In court papers filed today, attorneys J.W. Carney Jr. and Henry Brennan said the request made Thursday by US Attorney Carmen Ortiz’s office is a waste of court resources. Moreover, they wrote, the existence of a criminal record, by itself, should not be a bar to jury service.
“There is no compelling reason as to why the Court should verify criminal background information provided by the juror,’’ the attorneys wrote in a six-page memo. “One’s criminal record is no more relevant to the juror’s fitness to serve on the jury than any of the other inquiries into the juror’s background.’’
The attorneys also said that when a witness takes a stand they swear they will tell the truth, and prospective jurors make the same pledge when they fill out their questionnaires. Both face prosecution for perjury if they lie under oath or lie on the paperwork, the lawyers wrote.

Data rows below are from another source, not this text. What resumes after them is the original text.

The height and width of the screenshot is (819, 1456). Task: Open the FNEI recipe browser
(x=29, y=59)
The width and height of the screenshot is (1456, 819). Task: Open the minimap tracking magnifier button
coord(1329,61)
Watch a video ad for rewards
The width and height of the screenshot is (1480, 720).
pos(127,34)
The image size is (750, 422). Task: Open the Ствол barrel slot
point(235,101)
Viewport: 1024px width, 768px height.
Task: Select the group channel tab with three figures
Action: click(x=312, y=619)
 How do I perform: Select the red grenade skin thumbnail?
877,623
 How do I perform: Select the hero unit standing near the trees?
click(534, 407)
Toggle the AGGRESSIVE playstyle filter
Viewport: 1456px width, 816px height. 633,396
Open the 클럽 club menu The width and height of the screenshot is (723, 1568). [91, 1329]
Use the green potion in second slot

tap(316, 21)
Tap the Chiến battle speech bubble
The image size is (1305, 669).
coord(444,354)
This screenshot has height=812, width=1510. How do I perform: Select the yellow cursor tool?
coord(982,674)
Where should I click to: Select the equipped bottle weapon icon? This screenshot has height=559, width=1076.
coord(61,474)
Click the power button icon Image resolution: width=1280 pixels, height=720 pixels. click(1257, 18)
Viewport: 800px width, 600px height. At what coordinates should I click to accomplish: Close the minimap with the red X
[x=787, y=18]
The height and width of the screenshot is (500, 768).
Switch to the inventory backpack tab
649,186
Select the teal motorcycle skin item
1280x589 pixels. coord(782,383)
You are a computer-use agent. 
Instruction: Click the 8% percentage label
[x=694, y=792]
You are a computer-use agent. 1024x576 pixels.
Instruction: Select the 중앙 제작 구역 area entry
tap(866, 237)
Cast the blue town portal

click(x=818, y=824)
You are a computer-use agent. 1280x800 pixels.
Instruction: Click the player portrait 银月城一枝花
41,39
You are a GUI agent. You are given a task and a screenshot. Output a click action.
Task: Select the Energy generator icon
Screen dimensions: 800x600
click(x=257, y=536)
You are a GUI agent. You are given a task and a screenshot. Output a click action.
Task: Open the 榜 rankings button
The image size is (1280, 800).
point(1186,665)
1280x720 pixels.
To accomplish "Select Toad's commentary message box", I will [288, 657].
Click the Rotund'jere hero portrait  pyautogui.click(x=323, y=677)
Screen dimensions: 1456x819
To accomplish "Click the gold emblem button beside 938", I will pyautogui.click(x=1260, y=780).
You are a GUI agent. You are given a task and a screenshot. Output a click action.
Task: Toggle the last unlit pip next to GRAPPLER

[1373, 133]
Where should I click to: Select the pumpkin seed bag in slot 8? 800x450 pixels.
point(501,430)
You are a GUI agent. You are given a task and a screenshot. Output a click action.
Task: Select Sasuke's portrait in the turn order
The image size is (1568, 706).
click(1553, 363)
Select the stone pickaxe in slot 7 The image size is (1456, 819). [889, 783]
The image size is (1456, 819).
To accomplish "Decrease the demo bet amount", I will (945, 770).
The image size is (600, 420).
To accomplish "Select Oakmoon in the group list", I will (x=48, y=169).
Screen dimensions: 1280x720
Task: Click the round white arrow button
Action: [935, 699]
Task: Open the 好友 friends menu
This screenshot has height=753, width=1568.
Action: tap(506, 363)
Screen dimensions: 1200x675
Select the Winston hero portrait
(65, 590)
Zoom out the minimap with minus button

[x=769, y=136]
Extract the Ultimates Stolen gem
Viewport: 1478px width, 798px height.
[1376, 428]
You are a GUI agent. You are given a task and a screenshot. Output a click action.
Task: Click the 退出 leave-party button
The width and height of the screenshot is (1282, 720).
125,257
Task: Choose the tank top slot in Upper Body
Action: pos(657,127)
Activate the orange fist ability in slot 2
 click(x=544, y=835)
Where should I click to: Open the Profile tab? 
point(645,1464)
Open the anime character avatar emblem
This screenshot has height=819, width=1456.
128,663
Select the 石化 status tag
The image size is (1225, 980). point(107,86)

“The information provided by potential jurors is provided under the pains and penalty of perjury, an assurance of honesty that is deemed sufficient for trial testimony and other courtroom proceedings,’’ Carney and Brennan wrote. “Surely, this assurance is also sufficient for the voir dire of potential jurors in this case.’’
On Thursday, federal prosecutors asked US District Court Judge Denise Casper, who will preside at Bulger’s June trial, to let them run criminal history checks on those jurors who make it past initial screening and are on the verge of being chosen for the panel of 12 jurors and six alternates to sit for the entirety of the months-long trial.
In their motion, prosecutors noted that in another high-profile case in Boston in 2011, a federal judge set aside a jury’s verdict recommending the death penalty for convicted carjacker and killer Gary Lee Sampson after it was later discovered that a juror failed to disclose information during jury selection. An Appeals Court is now weighing the government’s request to reinstate the verdict.
A spokesman for the US District Court in Boston said the court does not conduct criminal background checks of prospective jurors.
“The default position is we trust the citizens to fill out the form truthfully,” he said.
Bulger, 83, is charged in a federal racketeering indictment that alleges he participated in 19 murders. Jury selection is scheduled to begin June 6.
Prosecutors said the way to prevent a Sampson-like problem in the Bulger case is to do the research now, not later.
But Bulger’s attorneys said the issue raised years later about the Sampson juror, known as Juror C, did not involve a criminal record but was instead the juror’s failure to honestly report that she had been the victim of domestic violence at the hands of her former husband.
“Conducting a criminal background check on Juror C would not have yielded the information that led the district court to reverse the conviction,’’ Bulgers lawyers wrote.